** Exercise set **
A: Translate this sentence from the study summary into French: "The observed effects were sensitive to individual differences in conceptual knowledge."
B: Copy the study summary from "Purpose of the" to "in the brain." without changes.

** Page text **
>>>
Purpose of the Study:

  • To investigate how individual conceptual knowledge guides attention and influences neural representations.
  • To bridge the gap between experimental manipulations of attention and the role of intrinsic conceptual knowledge.
  • To determine if neural stimulus representations align with formal categorization theory.

Main Methods:

  • Formal categorization models were fitted to behavioral data to infer individual participants' concepts and strategies.
  • Neural decoding techniques were used to assess the accuracy of stimulus feature representation in the brain.
  • Occipitotemporal cortex activity was analyzed in relation to attentional weighting of visual features.

Main Results:

  • Increased attentional weight towards a visual feature (e.g., color) led to more accurate decoding of its value (e.g., red) from occipitotemporal cortex.
  • The observed effects were sensitive to individual differences in conceptual knowledge.
  • Neural stimulus representations were found to be embedded within a space consistent with classic categorization theory.

Conclusions:

  • Neural representations in the brain dynamically adjust based on attentional focus guided by conceptual knowledge.
  • Individual conceptual knowledge plays a crucial role in shaping how the brain represents and processes sensory information.
  • The findings support the integration of cognitive models of attention and categorization with neural data.
<<<
** Data under study **
>>>
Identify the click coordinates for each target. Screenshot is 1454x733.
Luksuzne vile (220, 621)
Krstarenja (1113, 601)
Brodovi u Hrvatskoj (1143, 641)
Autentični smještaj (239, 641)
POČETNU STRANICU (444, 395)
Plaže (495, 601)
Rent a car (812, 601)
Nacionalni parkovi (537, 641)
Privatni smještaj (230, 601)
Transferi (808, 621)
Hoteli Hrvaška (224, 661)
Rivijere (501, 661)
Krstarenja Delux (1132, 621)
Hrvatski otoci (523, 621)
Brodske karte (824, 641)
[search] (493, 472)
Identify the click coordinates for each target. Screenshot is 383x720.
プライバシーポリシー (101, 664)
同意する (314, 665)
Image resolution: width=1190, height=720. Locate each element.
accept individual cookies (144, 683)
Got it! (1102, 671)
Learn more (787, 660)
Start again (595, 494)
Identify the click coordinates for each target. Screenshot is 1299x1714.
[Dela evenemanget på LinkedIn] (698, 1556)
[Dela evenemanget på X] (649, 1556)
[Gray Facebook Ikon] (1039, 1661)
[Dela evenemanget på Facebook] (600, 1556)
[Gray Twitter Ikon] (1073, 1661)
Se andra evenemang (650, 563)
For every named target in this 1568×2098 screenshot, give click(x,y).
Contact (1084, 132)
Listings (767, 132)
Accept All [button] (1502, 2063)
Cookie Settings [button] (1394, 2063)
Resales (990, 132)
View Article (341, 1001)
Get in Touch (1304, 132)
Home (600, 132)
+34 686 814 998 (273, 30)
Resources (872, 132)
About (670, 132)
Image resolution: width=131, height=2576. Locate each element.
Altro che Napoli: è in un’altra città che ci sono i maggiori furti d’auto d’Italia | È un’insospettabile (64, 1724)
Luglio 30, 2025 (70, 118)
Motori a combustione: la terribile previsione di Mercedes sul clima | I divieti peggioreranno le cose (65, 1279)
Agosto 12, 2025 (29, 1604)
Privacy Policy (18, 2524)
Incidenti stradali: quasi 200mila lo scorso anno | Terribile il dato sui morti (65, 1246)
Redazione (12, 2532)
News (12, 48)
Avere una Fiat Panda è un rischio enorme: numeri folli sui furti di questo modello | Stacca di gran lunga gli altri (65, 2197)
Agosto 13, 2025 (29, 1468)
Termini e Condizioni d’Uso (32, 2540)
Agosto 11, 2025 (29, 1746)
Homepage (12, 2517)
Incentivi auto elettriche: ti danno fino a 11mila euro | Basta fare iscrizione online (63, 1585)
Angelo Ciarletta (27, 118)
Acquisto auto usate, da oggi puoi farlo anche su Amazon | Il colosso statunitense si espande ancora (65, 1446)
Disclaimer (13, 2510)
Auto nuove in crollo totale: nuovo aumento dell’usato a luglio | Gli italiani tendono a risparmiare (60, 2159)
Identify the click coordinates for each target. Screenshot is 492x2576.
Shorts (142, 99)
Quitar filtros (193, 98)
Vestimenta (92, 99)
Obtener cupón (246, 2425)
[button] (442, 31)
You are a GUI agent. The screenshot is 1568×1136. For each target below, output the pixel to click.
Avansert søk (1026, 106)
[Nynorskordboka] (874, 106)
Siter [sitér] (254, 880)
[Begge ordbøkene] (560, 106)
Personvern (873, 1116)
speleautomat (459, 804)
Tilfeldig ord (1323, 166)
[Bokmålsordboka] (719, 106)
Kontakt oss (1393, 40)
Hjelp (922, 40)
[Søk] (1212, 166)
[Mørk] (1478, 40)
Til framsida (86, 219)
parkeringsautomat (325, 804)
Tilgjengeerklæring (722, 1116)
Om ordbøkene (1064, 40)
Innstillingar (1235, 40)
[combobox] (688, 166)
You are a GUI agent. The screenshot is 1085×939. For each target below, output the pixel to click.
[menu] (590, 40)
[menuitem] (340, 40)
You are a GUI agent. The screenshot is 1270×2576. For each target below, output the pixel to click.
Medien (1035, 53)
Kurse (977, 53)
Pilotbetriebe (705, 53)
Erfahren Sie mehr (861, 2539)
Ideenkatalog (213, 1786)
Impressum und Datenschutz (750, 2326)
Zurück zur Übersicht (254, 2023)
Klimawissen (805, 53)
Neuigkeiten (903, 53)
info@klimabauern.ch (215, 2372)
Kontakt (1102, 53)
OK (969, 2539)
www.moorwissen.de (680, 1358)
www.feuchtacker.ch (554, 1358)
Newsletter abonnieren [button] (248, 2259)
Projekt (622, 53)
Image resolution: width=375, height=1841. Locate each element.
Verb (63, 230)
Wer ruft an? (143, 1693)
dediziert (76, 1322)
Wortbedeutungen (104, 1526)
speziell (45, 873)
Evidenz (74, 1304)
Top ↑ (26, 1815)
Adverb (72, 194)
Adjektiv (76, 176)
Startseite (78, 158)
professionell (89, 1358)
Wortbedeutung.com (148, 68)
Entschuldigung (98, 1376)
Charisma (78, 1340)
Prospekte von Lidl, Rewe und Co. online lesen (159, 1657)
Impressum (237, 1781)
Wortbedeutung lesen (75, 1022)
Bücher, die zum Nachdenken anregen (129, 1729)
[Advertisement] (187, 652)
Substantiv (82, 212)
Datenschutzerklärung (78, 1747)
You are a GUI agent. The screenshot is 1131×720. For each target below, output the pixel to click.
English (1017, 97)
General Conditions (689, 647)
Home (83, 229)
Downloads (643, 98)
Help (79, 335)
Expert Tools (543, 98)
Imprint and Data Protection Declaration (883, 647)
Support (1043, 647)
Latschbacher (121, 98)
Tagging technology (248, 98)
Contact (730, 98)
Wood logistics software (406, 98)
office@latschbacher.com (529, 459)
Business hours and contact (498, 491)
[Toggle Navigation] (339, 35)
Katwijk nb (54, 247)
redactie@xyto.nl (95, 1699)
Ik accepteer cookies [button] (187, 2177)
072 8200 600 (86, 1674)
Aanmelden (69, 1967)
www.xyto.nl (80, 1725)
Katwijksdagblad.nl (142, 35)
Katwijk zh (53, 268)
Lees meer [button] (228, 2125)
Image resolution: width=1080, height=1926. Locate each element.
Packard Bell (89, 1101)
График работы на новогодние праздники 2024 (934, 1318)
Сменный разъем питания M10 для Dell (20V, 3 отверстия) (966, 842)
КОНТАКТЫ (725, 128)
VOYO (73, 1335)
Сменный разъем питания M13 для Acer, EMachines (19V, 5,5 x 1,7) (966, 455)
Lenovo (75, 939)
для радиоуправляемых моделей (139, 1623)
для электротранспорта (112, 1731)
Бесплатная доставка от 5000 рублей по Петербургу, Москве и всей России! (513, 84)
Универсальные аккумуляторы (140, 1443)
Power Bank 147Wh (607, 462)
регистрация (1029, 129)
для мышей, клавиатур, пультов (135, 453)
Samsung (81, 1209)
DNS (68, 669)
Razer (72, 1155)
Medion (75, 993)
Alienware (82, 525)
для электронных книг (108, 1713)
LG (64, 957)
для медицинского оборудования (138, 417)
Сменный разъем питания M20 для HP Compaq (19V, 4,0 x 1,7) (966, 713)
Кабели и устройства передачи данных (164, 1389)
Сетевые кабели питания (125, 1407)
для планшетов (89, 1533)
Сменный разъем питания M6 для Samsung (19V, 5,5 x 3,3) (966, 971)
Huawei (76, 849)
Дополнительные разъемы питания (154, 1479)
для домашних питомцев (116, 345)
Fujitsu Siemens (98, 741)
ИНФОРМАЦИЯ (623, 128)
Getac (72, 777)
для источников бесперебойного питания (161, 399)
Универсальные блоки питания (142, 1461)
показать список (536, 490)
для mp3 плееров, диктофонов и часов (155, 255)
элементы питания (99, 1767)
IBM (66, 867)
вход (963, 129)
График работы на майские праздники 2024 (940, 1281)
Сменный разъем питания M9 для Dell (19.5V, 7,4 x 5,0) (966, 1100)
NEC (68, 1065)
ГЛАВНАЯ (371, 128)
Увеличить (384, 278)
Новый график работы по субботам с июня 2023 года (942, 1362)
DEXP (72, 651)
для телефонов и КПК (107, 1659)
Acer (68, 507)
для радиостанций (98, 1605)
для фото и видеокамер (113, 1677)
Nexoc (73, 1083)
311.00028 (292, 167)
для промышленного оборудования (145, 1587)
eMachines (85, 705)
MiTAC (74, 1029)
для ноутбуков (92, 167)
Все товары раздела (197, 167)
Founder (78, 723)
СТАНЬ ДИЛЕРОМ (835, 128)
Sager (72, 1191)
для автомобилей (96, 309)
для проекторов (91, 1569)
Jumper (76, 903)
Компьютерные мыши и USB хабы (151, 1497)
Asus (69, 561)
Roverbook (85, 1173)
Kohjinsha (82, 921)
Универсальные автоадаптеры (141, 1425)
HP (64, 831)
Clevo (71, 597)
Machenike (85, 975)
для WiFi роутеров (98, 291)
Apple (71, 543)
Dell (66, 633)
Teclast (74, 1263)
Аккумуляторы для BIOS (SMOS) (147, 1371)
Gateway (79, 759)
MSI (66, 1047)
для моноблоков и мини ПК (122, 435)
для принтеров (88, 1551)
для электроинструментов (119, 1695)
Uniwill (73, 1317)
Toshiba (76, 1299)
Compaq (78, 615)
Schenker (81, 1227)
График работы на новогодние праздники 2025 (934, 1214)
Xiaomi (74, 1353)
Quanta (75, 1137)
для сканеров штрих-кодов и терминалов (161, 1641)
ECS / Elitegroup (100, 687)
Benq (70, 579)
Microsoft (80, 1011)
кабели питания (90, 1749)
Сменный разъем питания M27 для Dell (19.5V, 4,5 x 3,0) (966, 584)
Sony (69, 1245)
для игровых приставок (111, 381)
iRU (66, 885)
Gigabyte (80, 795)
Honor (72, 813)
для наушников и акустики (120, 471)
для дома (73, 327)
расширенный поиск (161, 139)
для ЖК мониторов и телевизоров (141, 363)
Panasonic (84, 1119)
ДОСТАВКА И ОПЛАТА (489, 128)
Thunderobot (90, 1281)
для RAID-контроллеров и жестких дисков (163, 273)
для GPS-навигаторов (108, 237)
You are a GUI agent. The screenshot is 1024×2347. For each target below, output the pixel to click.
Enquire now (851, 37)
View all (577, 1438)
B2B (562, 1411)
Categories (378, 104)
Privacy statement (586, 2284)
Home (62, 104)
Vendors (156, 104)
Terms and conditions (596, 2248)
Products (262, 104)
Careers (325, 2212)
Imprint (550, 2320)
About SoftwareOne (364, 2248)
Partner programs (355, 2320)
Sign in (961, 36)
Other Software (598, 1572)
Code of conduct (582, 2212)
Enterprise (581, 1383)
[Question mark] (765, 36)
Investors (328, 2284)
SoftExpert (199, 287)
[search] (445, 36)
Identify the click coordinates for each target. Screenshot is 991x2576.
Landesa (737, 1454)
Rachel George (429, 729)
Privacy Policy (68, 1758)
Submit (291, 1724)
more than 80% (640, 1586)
<<<
** Answers to the tasks **
A: Les effets observés étaient sensibles aux différences individuelles en matière de connaissances conceptuelles.

B:
Purpose of the Study:

  • To investigate how individual conceptual knowledge guides attention and influences neural representations.
  • To bridge the gap between experimental manipulations of attention and the role of intrinsic conceptual knowledge.
  • To determine if neural stimulus representations align with formal categorization theory.

Main Methods:

  • Formal categorization models were fitted to behavioral data to infer individual participants' concepts and strategies.
  • Neural decoding techniques were used to assess the accuracy of stimulus feature representation in the brain.